Wann werden wir wohl begreifen, dass es in Putins Russland keinen Sinn ergibt, sich wie die Anwaltskammer von Oslo zu verhalten? Oder dass die Anwaltskammer keine Organisation für Inhaber von Anwaltslizenzen ist, sondern für diejenigen, die ihren Lebensunterhalt tatsächlich mit der Ausübung des Anwaltsberufs bestreiten?
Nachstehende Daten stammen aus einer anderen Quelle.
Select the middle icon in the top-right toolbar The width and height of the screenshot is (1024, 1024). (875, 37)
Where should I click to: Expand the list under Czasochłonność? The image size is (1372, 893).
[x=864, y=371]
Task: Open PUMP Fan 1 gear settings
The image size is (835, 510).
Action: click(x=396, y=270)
Professor Kaboğlu ist ein pensionierter Abgeordneter und Akademiker. Er mag der netteste Mensch der Welt sein, aber er hat in seinem Leben nie als Anwalt gearbeitet.
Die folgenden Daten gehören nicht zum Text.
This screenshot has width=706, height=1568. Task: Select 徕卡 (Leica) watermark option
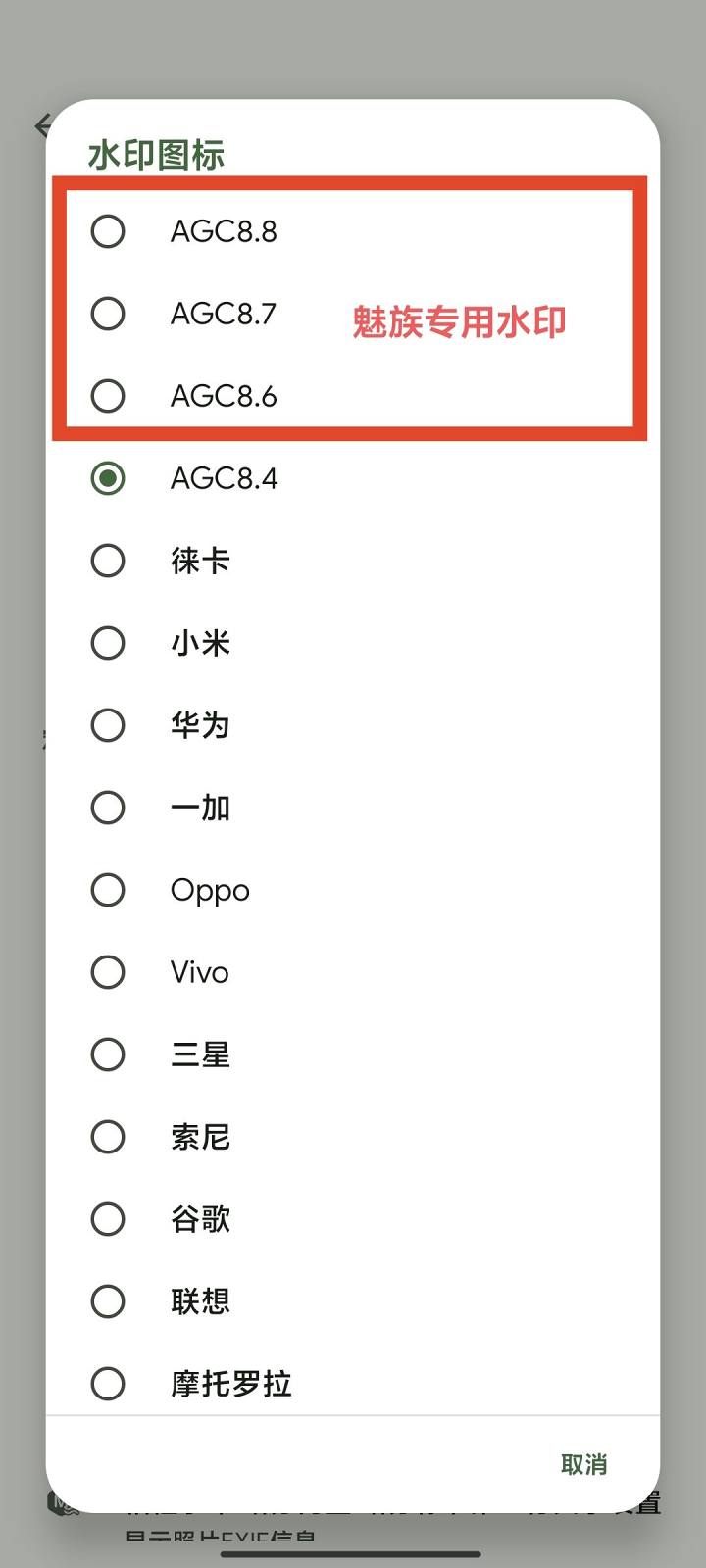(108, 561)
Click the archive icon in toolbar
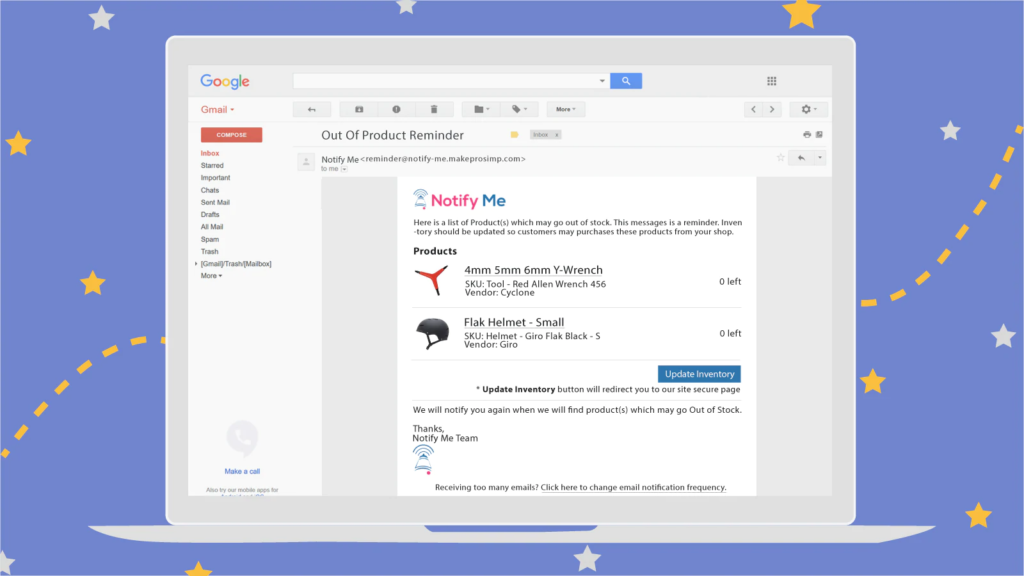This screenshot has height=576, width=1024. coord(359,110)
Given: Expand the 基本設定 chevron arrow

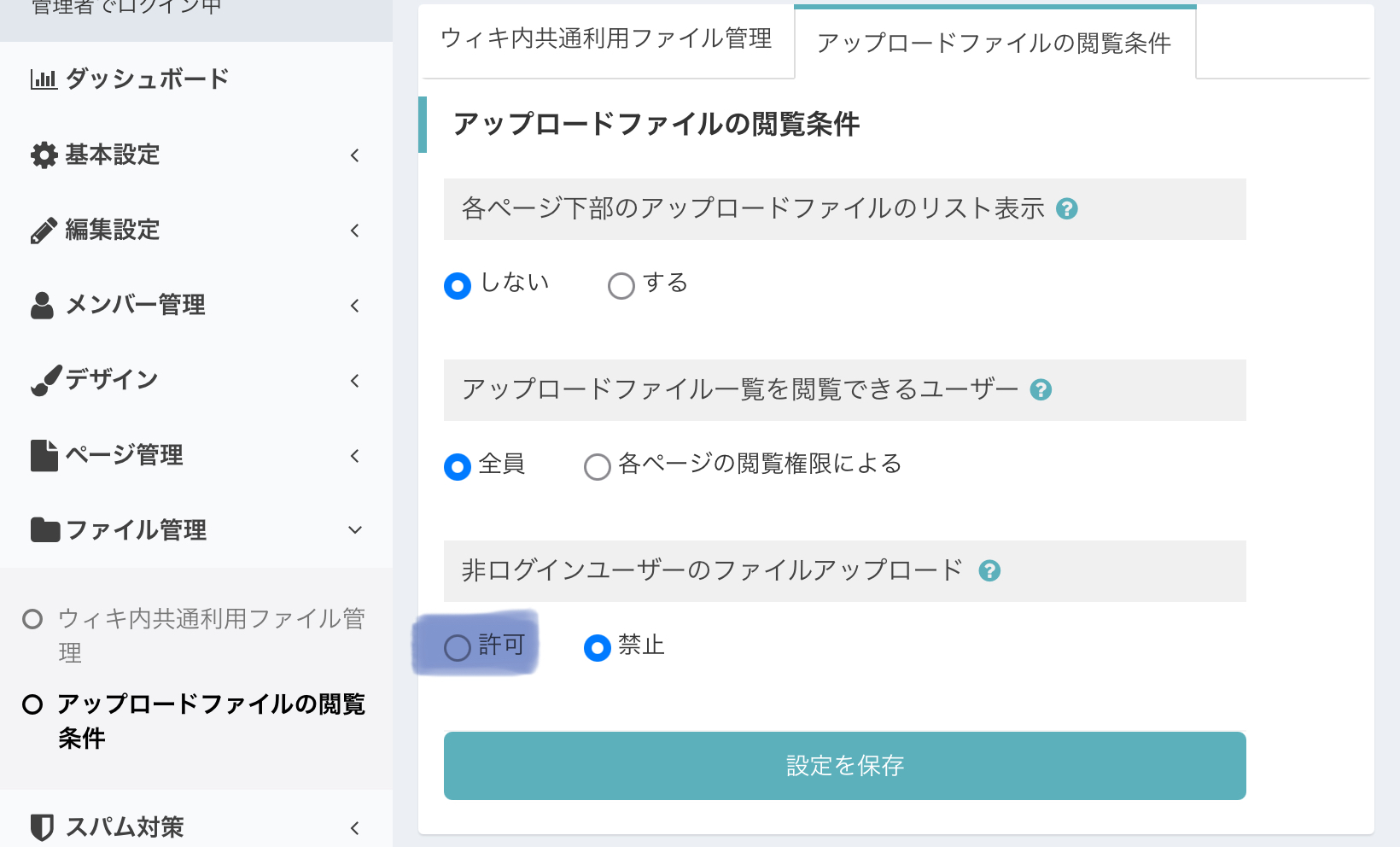Looking at the screenshot, I should (x=355, y=155).
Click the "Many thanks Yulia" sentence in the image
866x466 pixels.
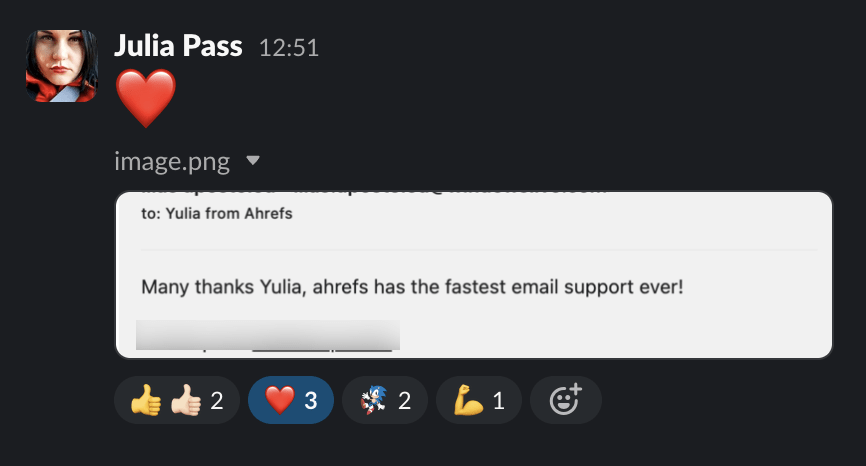pyautogui.click(x=411, y=288)
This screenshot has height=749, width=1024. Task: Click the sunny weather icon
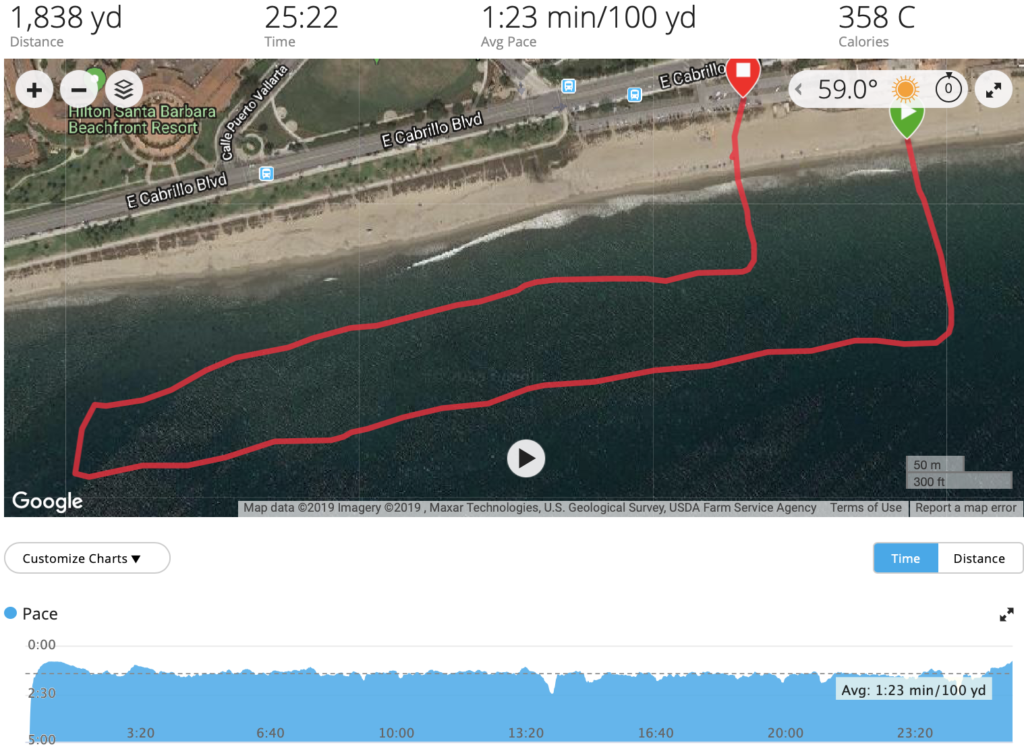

In Istanbul sind in zwei Anwaltskammern insgesamt fast 90.000 Anwälte registriert. Die überwältigende Mehrheit dieser Zahl besteht aus Anwälten unter 30 Jahren. Als ich vor 10 Jahren Anwalt wurde, haben sich seitdem fast 60.000 weitere Anwälte in den Registern der Istanbuler Anwaltskammern eingetragen.
Selbst wenn wir in der Orhan-Adli-Apaydın-Straße auf den Dschinni aus Aladdins Wunderlampe träfen, alle juristischen Fakultäten des Landes für die Aufnahme von Studenten schließen, die Zugangsprüfung für juristische Berufe auf ein faires Maß erschweren und die derzeitigen Studenten einer echten Prüfung unterziehen würden, blieben uns immer noch zwischen 110.000 und 140.000 Anwälte – die meisten davon Berufsanfänger – und nur ein einziger Wunsch frei. Was auch immer wir mit diesem letzten Wunsch anstellen, es scheint mathematisch unmöglich, den Anwaltsberuf zu retten. Deshalb ist es ratsam, sich den letzten Wunsch für uns selbst aufzusparen.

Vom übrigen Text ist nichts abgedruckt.